Sunday, March 07, 2010

Hatshepsut Temple

We drive towards Hatshepsut Temple, through baron and crumbling sandstone mountains, arriving at our destination at 11:00 A.M. The sun is blinding and the air hazy with dust and heat. Hatshepsut sits 3/4 mile away, an impressive three level temple, built into the mountains adjacent to the Valley of the Kings. The immense parking lot is situated 3/4 mile below the temple and dozens of tour busses are spitting out tourists. Achmed, our guide, gathers his charges together and herds us towards a line of waiting trolleys. We are trolled up the hill, deposited into another waiting area and eventually worm our way through a ticket kiosk and a security check point and into the temple grounds. I am having doubts about my decision to travel to Egypt with this group. Hatshepsut itself is impressive and I try to pay attention to our guide as he explains the history of this particular site. Interestingly enough, Hatshepsut reigned as King for 21 years, but was female. At the time she took the throne, there was not a suitable male heir, and she dressed as a man, wore a beard and reigned strong for 21 years until turning power over to a nephew, who had come of age. The hieroglyphics and architecture is fascinating and I enjoy taking photos, but there are far too many tourists interfering with my compositions.

It is 1:00 P.M. before we are back on the bus, and begin our drive to the Valley of the Kings. Tutankhamum has just been returned to his tomb, after vacationing at the Cairo museum, where he was examined and it was determined that the young king had died of malaria. This site is not as crowded as the Hatshepsut Temple and I am anxious to see Tutankhamum tomb. It is a short hike up a dusty canyon to his tomb and our guide points to the ridge crest above. There is a formation that resembles a reclining pharaoh, hands crossed upon his chest. He tells us that the tomb site was chosen because of this formation, and I question him? I suggest that in 3500 years, erosion may have changed the topography. The adjoining gullies and washes are filled with crumbling sandstone boulders and although the image of a pharaoh can be imagined now, I doubt if this was the reason that the sight was chosen. So, Daddy...true or false? (My father has since answered my question.
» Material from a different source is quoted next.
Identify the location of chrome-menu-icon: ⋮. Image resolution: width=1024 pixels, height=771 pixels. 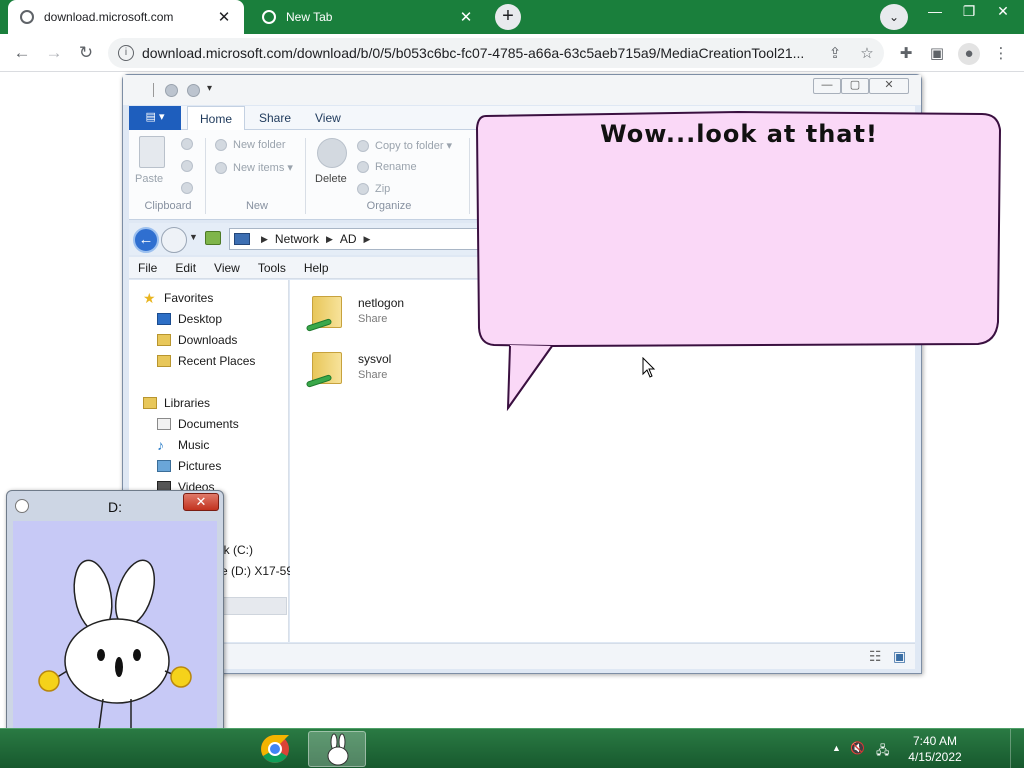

Apparently, 3500 years is nothing in geological time, making it quite possible that the reclining pharaoh was indeed discernible in the rocks some 3500 years ago.)

We descend into the tomb, and the chambers seem surprisingly small. The painting above the sarcophagus is a grid of 12 brightly painted baboons. The hieroglyphics and paintings are rich with gold paint and the famous sarcophagus, encrusted with lapis, enamel and gold, is entombed in a glass box. At the opposite side of the chamber, Tutankhamun, sleeps, under a cream cloth, his blackened mummified head and shrunken feet, protruding from the cloth. Remarkable.
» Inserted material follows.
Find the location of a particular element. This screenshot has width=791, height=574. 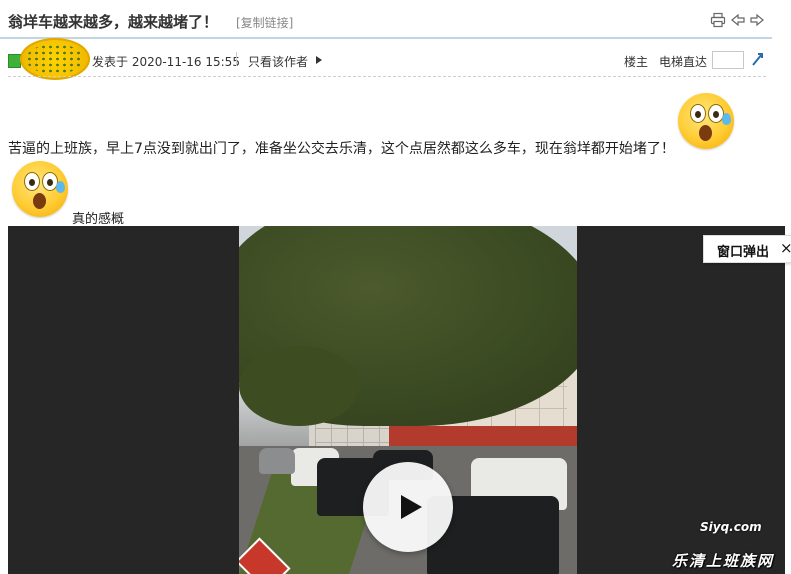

Sixty two tombs have been discovered in the Valley of the Kings and we have just 30 minutes left at this location. Stephanie, Sandy and I hurry to visit the Tomb of Ramses VI. The corridor leading to the burial chamber and the vaulted ceiling of this large tomb are decorated with ornate hieroglyphics, symbolic accounts of the journey into the underworld. With a few minutes remaining we trudge up the dirt road to one more tomb, equally ornate and impressive with it's splendid hieroglyphics and paintings.

1 comment:

Parag said...

Egypt Hatshepsut's Temple is the mortuary temple of Queen Hatshepsut. Located on the West Bank in Luxor, this spectacular temple was built by Queen Hatshepsut's architect, Senenmut, in honour of the only woman ever to reign over Egypt as Pharaoh.